"Defenders" #12 from Matt Fraction and Mirco Pierfederici is a fitting finale -- it's as ambitious and skewed as the book was when it launched. There's a sense Fraction enjoyed writing this book and the characters, because this farewell is bittersweet and will never really be enough. This tale, and its resolution, is both what the characters deserve and all they could wish for. For a book that never conformed or went with the obvious, this final issue keeps the original mandate intact to the very last page.
Hidden within this narrative is a great theory from Fraction that the Marvel Universe is no accident. It's not even a series of accidents. Where many modern books from other companies have played up the inherent danger in playing with gamma rays and radioactive material, so as to make the superhero concept more real, Fraction layers an even more fantastical element over an already fantastic universe. What if these string of accidents that created all the heroes -- which should seem insanely improbable when all listed together -- was actually a plan? What if the Marvel U was actually assembled for a purpose, a string of improbable miracles lined up to fight a war? This concept is larger than "Defenders" #12 and it will be incredibly interesting to see if it is continued and addressed further in wider titles.
The execution of the finale is mildly muddled and simplified, despite all the elements being presented clearly.
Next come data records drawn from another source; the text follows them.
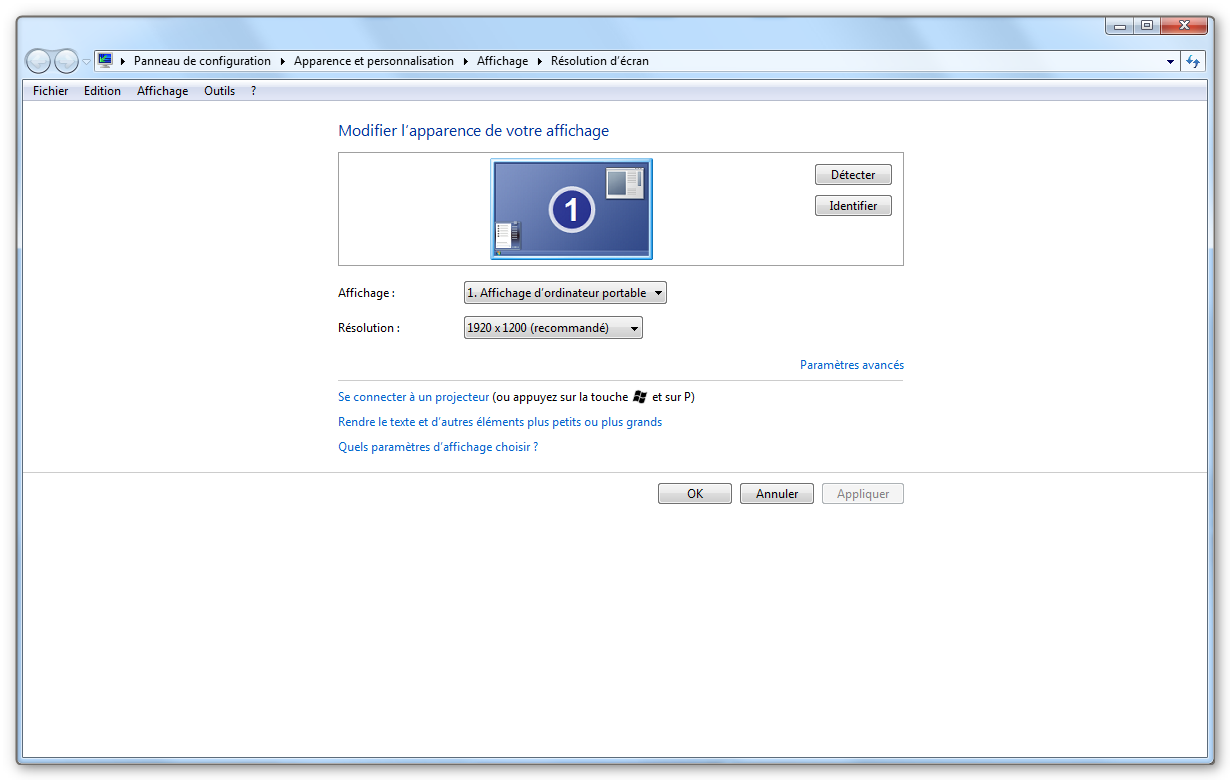Click the Détecter button
The width and height of the screenshot is (1230, 780).
[x=852, y=175]
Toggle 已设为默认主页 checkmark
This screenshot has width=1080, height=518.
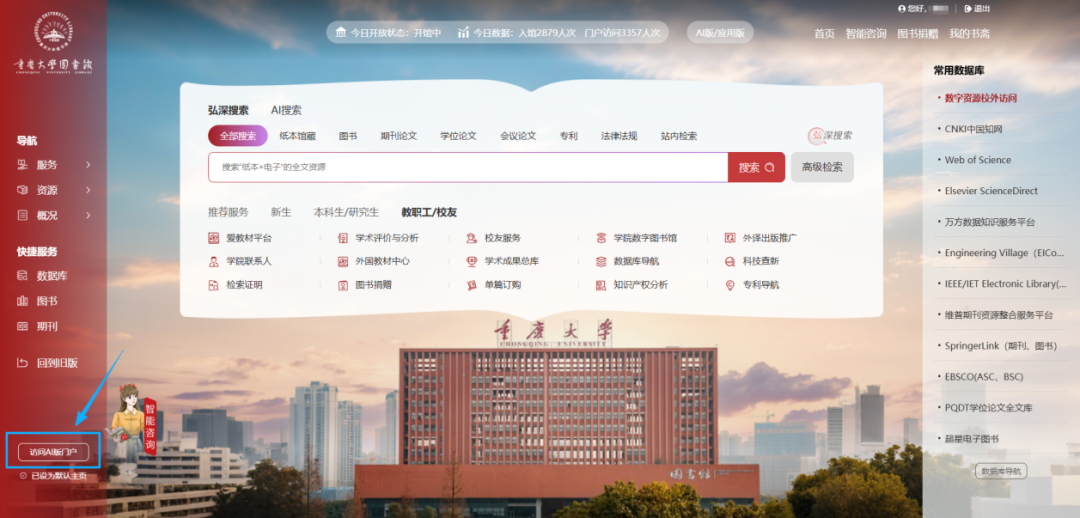tap(23, 475)
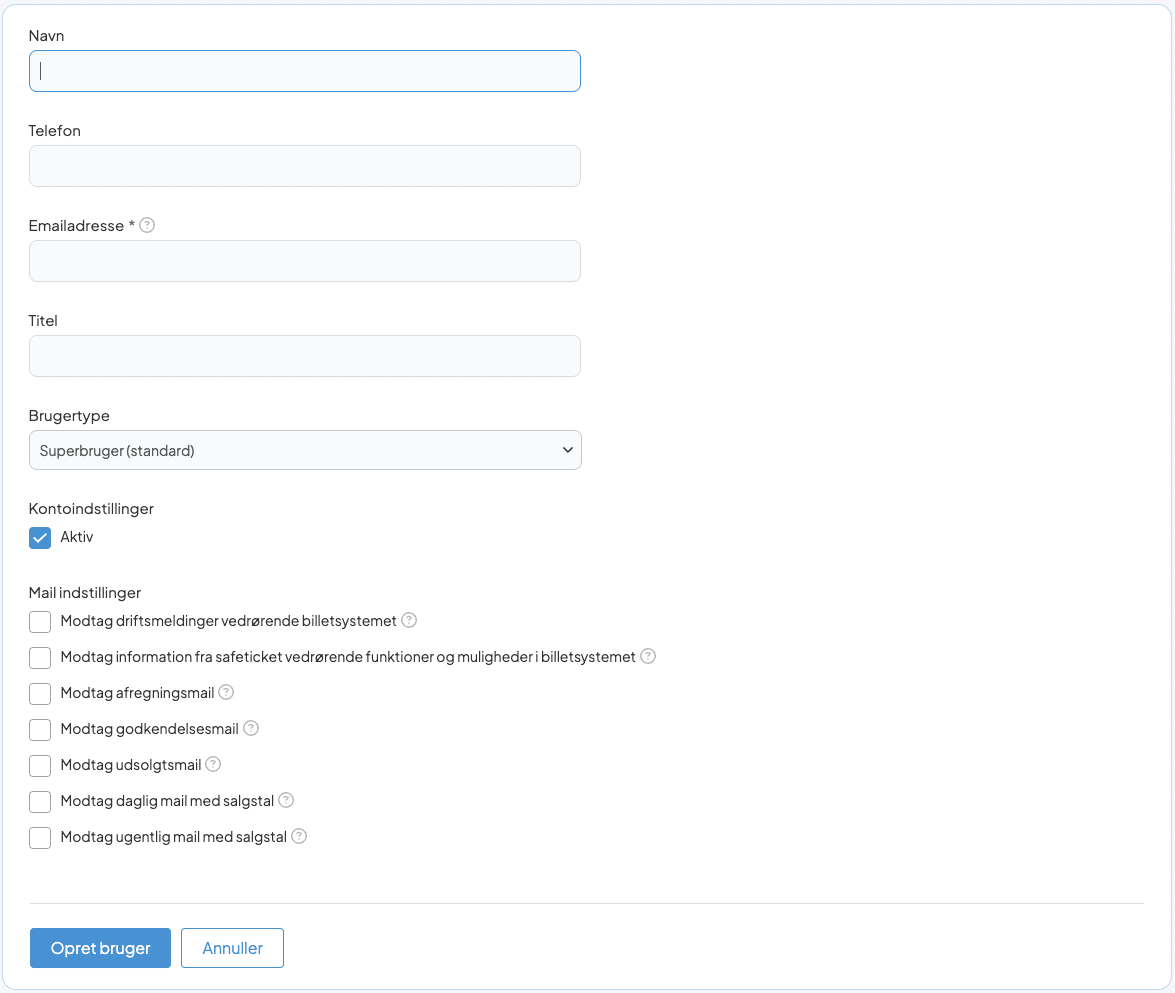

While it could be a result of the title being cut short, this story was set so wide that tying it back together was always going to require long stitches. The resolution isn't unsuccessful or disappointing, but it doesn't quite match the high benchmark the book set in the past. In fact, the conclusion makes it seem as though the team never really solved the problem -- rather, they solved it, but created a whole new problem for someone else to deal with. It isn't the most heroic action, but it's fitting for comics, which never completely fix a problem. Usually, books create a patch that leaves holes for others to fill.
Mirco Pierfederici's art has an uphill battle to fight. It's different from the style established for the title from the outset by Terry Dodson, Michael Lark and Jamie McKelvie. Pierfederici is vastly different from these artists and sadly just below their level of craft. He does a good job with the character designs and his Death Celestial looks dominating. It is his motion between panels that feels static at times. It isn't always helped by the colors from Veronica Gandini who gives waxy skin tones. Her mystical work is much more effective.
"Defenders" #12 brings Fraction's wacky run on these disparate characters to an end. He draws his large story to a close the way it started, just slightly left of the middle. This isn't an instant classic, but there will be merit in revisiting this story as a whole in a few years after letting the initial read settle in. This issue provides some poignant moments and does cap the series quite nicely.